Speaking of items and resources, the inevitable use of micro-transactions is less intrusive than most mobile games. While the standard for multiple currencies and multiple in-game resources is present, there doesn't seem to be much you can't do with the abundant standard currency (bells), and the premium currency (leaf tickets) appears to be most useful just in circumventing the wait time on crafting items that could take many hours to finish. Honestly, when the premium currency is used for things like that, I have no problem with it. But when you hit a plateau on free content, and suddenly items skyrocket in price or only become available through the premium currency, that's less an invitation to spend real money than it is a demand for a mandatory tribute in order to keep playing. That exists here in Pocket Camp, within the first 15 levels. That's disappointing, and a real harshing of the game's mellow. But hey, that's also a business model, and it's one that works.

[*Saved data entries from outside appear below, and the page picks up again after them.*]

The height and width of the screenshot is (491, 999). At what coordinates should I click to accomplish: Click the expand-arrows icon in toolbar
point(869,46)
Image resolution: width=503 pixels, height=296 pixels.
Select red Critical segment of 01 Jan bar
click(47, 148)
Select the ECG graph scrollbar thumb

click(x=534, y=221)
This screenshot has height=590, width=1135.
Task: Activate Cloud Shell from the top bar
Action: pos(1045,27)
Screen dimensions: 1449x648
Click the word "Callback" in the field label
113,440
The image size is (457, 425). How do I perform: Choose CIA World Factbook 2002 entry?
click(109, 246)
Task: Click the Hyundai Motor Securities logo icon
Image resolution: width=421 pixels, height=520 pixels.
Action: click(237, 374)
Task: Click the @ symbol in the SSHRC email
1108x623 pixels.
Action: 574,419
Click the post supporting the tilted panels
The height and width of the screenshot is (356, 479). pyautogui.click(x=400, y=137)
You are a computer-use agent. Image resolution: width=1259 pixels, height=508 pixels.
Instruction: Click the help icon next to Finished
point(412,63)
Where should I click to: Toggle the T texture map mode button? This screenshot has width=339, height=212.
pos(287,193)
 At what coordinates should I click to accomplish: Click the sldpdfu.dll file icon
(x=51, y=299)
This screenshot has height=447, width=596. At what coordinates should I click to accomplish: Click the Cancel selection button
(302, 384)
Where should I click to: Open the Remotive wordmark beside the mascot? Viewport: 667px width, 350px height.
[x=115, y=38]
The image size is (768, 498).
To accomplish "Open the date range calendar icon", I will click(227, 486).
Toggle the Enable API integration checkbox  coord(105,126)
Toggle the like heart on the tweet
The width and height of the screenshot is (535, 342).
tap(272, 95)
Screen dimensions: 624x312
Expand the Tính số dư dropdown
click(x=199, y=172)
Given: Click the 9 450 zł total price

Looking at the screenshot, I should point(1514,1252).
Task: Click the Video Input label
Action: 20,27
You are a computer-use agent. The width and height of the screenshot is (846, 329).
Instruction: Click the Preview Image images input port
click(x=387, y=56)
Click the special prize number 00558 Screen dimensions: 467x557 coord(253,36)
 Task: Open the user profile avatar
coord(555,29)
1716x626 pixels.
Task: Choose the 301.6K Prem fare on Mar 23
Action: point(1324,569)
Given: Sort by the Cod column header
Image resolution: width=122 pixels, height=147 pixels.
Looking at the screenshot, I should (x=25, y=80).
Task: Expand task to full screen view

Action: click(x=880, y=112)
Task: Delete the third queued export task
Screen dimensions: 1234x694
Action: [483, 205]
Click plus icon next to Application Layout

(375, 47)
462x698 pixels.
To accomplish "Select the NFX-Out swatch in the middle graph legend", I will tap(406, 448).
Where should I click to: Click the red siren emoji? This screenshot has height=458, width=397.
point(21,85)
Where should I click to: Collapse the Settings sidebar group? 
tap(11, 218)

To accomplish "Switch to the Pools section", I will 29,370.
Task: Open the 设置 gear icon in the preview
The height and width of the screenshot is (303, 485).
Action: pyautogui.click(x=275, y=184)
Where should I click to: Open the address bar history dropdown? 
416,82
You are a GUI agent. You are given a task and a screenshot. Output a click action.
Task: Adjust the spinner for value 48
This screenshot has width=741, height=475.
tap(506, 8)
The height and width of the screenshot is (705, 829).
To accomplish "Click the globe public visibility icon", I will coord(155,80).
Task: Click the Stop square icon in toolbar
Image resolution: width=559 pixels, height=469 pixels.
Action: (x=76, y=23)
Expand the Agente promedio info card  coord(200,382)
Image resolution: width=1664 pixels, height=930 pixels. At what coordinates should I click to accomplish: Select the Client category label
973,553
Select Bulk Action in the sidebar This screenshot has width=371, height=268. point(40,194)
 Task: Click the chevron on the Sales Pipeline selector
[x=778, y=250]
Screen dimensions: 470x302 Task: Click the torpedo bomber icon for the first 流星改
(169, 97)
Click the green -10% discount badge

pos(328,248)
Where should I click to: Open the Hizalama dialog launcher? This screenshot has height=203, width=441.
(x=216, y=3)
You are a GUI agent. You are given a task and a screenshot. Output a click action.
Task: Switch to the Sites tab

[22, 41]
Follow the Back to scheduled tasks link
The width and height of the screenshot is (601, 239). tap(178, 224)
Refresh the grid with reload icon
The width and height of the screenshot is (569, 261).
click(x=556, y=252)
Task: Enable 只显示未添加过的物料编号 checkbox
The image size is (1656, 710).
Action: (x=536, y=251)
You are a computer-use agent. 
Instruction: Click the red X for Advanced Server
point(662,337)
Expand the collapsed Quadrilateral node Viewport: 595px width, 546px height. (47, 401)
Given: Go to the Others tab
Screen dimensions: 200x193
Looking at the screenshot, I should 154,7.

|It figures the only shirt you can afford at Level 2 is...this.|
The over-arching success of Pocket Camp is that it still manages to give the player the option of what to focus on; if you want to grind through the fetch requests and furniture crafting in order to get all the animals to visit your campsite, that's the main game, but if you just want to collect all the variants of fish and bugs by wandering around aimlessly, that's perfectly valid. And if you just want to build a campsite with all the furniture and amenities that are exactly "you," and complete it with an outfit for your avatar that suits your style and sensibilities, that's a great way to spend your spare time. And if you've just discovered that a digital garden is a very easy way of reducing stress and finding your Zen center, you get one of those, too! Complete with cross-pollination and everything.
|I mean, come on. This is cute.|
While the limits of the game are pretty apparent, a lot of it can be fixed by continuous updates, much the way Pokemon GO has ironed out a lot of kinks since the initial launch. Maybe I'm just a huge nitpicker, but the missing details and charmingly off-beat personality of the series keeps Pocket Camp firmly in the realm of "amiable time-waster" rather than a proper entry in the series or any kind of killer-app status. But when a game is largely concerned with giving you a fuzzy, positive space to just hang and be yourself however you want to, can you ask for much more?